LHON (Leber’s hereditary optic neuropathy) was the first human disease, along with maternal inheritance, associated with mtDNA damage, specifically the mutation (m.11778G > A) located in the ND4 gene that causes the most severe form of the disease and is responsible for 50% of cases. However, two other mutations, m.3460G > A and m.14484T > C, located respectively in the genes of ND1 and ND6, are also causes of the appearance of LHON. It is clinically characterized by acute or bilateral subacute optic neuropathy with optic atrophy, sudden loss of central vision, edema of the optical disc, microangiopathy and a major defect of the central visual field. It usually appears in the second or third stage of life and affects men more than women [10].
Without a family history of pathology, the diagnosis of LHON is difficult and generally requires neuro-ophthalmological assessment by angiography and ophthalmoscopy if necessary, as well as blood tests, which are performed by molecular genetic analysis, using PCR (polymerase chain reaction techniques) to detect mutations. The test is 100% accurate for the pathology when visual loss has already occurred. Family members of a patient who tests positive can be symptomatic or asymptomatic and can present a very high-risk factor, so it is important for them to be tested, as a change in lifestyle and adequate diet can help prevent the onset of the disease [32].

4.6. MEERF

MERRF syndrome (Myoclonus epilepsy with ragged-red fibers) is an inherited mitochondrial disorder characterized by many clinical signs such as ataxia, myoclonic and generalized epilepsy and myopathy. When a patient with MERRF mutations is suspected based on several clinical manifestations, a diagnosis is initiated, starting with an electroencephalography showing the traces left by generalized seizures, followed by the detection of the presence of reddish fibers tearing at muscle biopsies and deficient COX. However, it has recently been determined that the presence or absence of shredded reddish fibers does not confirm the diagnosis of a MERRF [33]. Molecular genetic analysis is therefore mandatory. This was mentioned in the study by Yeong and his team who confirmed the presence of an A8344G mutation characteristic of a MERRF despite the absence of RRFs, although noting that they may appear later with the evolution of the pathology and the patient’s age [33].

5. Therapeutic Approaches

One of the main issues related to mitochondrial diseases is how to treat them [34]. As shown above, these diseases are characterized by extremely heterogeneous symptoms, ranging from organ-specific to multisystemic dysfunction and presenting different clinical courses.
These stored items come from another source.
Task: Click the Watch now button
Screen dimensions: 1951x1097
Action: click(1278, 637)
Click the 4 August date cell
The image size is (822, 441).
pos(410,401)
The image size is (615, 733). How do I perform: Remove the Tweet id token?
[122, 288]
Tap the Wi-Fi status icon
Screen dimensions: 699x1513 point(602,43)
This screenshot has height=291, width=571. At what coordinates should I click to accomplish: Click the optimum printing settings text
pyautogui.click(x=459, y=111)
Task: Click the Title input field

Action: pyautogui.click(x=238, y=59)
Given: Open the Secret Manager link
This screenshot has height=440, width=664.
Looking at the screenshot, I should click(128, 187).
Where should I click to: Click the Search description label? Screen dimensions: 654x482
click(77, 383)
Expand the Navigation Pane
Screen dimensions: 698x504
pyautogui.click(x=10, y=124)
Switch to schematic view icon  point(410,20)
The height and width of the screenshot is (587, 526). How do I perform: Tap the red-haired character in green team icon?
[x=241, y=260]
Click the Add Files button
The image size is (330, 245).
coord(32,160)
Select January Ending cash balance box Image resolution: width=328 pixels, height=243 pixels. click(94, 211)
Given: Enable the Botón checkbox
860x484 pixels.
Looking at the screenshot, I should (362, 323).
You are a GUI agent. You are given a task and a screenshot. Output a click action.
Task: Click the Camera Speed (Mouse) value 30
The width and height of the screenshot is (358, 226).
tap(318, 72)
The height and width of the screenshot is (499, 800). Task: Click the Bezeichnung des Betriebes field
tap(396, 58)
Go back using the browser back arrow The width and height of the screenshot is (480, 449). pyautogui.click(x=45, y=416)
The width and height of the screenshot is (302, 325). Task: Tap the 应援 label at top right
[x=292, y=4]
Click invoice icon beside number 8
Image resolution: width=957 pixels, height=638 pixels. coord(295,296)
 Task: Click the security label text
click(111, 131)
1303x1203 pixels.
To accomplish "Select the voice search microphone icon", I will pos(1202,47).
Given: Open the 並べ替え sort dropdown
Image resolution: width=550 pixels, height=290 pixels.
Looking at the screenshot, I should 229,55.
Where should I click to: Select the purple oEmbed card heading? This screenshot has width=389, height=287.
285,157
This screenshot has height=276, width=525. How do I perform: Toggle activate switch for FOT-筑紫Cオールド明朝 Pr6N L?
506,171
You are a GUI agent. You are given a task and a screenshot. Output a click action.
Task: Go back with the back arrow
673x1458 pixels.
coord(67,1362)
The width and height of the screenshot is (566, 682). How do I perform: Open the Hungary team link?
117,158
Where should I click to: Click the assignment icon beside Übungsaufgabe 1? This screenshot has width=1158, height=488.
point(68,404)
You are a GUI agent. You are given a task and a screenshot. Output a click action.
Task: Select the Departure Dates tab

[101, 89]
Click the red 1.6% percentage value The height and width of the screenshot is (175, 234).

This large variability of phenotypical presentations has prevented the development of effective therapies [35]. Until now, all the treatments were directed to alleviating the symptoms that occur due to defects in ATP production. However, in recent years, different pharmaceutical companies have started to develop drugs that, through various mechanisms, could increase the activity of the respiratory chain [36]. Most of these drugs are now under clinical assays and are still not commercially available, although it seems that they have promising preclinical results [37].
Other approaches are specialized in order to treat specific mutations or particular metabolic situations. Among these, there are strategies that include supplementation of nucleotides for thymidine kinase 2 (TK2) mutations using deoxi-pyrimidine nucleosides, delivery of nucleic acids to mitochondria, heteroplasmic shift using selective nucleases, allotopic gene expression, etc. [38]. Gene therapy for Leber hereditary optic neuropathy (LHON) is being tried for the m.11778G > A mutation located in the ND4 gene. Thus, the investigators first carried out preliminary studies to verify the safety and efficacy of gene therapy for LHON by injecting a single vitreous cavity injection of recombinant Adeno-Associated Virus-NADH dehydrogenase, subunit 4 (complex I) to the worst-affected eye and noticed that six out of nine patients have vision improvement and no adverse events were observed [39]. Many investigations are in progress into the treatment of mitochondrial diseases and we expect that this field can provide solutions in the next decades.

6. Conclusions

Two specificities of mtDNA are important for the understanding of MM: on the one hand, exclusively maternal transmission and, on the other, the notion of heteroplasmy, corresponding to the percentage of mutated mtDNA that varies from one cell type to another. This heterogeneity of the mitochondrial genome makes the diagnosis of MM difficult. This explains the fact that the diagnostic yield of mitochondrial diseases, particularly in children, remains very low because most of the genes responsible are currently unknown and positional cloning strategies are rarely possible (high clinical and genetic heterogeneity, sporadic disease and rarely informative families). Despite these difficulties, the regular discovery of new nuclear genes responsible for mitochondrial cytopathies and access to mtDNA analysis makes it possible to improve this diagnostic management and offer the possibility of genetic counseling and prenatal diagnosis.
Nowadays the contribution of next generation sequencing (NGS) allows sequencing of the entire human genome within a single day and should be considered in the diagnosis of mitochondrial mutations.

Author Contributions

Conceptualization: J.M., S.E., D.R., T.R., M.H., Y.S.; investigation: M.H.; writing—original draft preparation: M.H., S.E.; writing—review and editing: J.M., S.E., D.R., T.R., M.H., Y.S.; supervision: S.E., D.R. All authors have read and agreed to the published version of the manuscript.

Funding

This work was supported by grants (FIS-PI17/00021) from Instituto de Salud Carlos III and European Regional Development Fund (FEDER); Gobierno de Aragón (Grupos Consolidados B33) and FEDER 2014–2020 ‘Construyendo Europa desde Aragón’; and Asociación de Enfermos de Pagología Mitocondrial (AEPMI).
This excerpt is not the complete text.